Sunday, April 20, 2014

Force of Execution (2013)

In a change from his usual movies where he befriends a small child to show how sensitive he is and then kills everyone, Steven Seagal is a Mr. Douglas, a large, mumbling,  emotionless crime lord with a little goatee and what is possibly supposed to be a Southern accent. It's damn strange whatever it is.  When he sends Hurst, his number one hitman,  to go undercover as a prison guard and kill a snitch, gang leader Iceman points out the wrong target.

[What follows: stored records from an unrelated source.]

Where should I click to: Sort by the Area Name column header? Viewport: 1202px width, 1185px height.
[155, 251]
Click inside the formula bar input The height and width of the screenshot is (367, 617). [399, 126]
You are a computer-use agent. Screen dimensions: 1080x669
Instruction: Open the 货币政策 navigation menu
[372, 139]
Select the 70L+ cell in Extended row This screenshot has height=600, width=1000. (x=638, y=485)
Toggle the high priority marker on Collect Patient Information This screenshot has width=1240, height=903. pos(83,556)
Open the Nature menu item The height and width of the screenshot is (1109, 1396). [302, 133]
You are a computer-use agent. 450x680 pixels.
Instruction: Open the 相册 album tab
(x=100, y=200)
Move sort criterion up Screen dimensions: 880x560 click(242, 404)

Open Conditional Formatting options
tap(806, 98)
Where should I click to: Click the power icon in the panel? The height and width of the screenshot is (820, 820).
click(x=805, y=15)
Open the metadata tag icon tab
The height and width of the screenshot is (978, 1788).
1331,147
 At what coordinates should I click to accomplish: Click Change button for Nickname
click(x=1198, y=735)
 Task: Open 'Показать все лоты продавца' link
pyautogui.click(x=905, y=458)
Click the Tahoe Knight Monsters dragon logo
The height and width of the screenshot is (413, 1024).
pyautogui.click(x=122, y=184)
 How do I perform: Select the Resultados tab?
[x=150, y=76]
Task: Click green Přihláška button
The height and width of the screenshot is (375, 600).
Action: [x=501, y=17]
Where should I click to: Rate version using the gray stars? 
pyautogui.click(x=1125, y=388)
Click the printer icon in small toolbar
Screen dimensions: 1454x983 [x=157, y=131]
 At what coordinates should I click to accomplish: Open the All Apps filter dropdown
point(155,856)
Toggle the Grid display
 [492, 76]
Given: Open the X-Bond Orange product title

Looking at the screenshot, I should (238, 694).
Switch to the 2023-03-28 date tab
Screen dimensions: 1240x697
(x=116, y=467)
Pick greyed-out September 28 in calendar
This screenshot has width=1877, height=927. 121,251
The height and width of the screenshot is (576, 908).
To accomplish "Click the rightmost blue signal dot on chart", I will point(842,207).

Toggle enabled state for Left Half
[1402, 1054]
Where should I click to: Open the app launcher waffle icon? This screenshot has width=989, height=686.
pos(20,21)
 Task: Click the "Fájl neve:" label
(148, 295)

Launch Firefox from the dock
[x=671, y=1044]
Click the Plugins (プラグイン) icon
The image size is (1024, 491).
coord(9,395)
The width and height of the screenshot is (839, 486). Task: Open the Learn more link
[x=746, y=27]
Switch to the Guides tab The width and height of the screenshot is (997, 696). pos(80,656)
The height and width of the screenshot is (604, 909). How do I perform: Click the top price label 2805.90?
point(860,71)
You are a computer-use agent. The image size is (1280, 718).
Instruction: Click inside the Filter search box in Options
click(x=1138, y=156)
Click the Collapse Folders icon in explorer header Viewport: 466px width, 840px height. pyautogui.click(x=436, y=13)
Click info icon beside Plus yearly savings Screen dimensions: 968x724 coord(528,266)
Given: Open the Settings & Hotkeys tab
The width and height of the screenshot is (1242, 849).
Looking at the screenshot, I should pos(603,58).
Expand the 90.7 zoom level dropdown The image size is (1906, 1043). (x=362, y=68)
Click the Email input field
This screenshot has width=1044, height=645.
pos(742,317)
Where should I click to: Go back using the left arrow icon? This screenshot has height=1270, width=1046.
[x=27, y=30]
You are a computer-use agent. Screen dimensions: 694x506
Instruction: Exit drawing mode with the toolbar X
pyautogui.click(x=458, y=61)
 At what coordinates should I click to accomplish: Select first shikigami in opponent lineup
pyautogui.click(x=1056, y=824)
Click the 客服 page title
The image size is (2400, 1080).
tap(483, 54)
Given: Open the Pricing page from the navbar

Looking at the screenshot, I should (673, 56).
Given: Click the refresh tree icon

When Hurst returns to bad guy central, Mr. Douglas says he's been a loyal number one hitman for fifteen years but this mistake is unacceptable.  Douglas has Hurst severely beaten and breaks his hand, but as a sign of respect he's allowed to live. This allows Hurst to become a drunken bum who cries in frustration because he can't hold a pistol and live in a dirty room above a restaurant in a bad part of town.

After Oso and Douglas's girl, who run the restaurant downstairs, are targeted by Iceman's gang, Hurst starts protecting them and informs Mr. Douglas that the Iceman is planning on taking over his territory.  Isn't it nice that even though Douglas destroyed his life and crippled his hands, Hurst is still loyal?  Aw now we're going to see some action.

Based on Seagal's age and size, you can probably guess we're not going to see much action from Seagal. He dons sunglasses, a hat, a scarf, and grabs a big gun. While there are a few fight scenes with Seagal where he heavily thumps someone on the noggin, most of the action is done by Hurst, who should be starring in his own action movies since he's got some good moves. Too bad the action is few and far between in this film.

The strange thing about this movie is everyone is a bad guy and how are we really supposed to root for a killer?  Are we supposed to sympathize with Hurst because his livelihood of assassination was taken away after his hands are smashed?  Because the real question I have is why didn't he drag his bloody carcass to a hospital so he could be treated and his hands would heal, rather than having two useless appendages that are only good for clumsily slapping on either side of a bottle of liquor?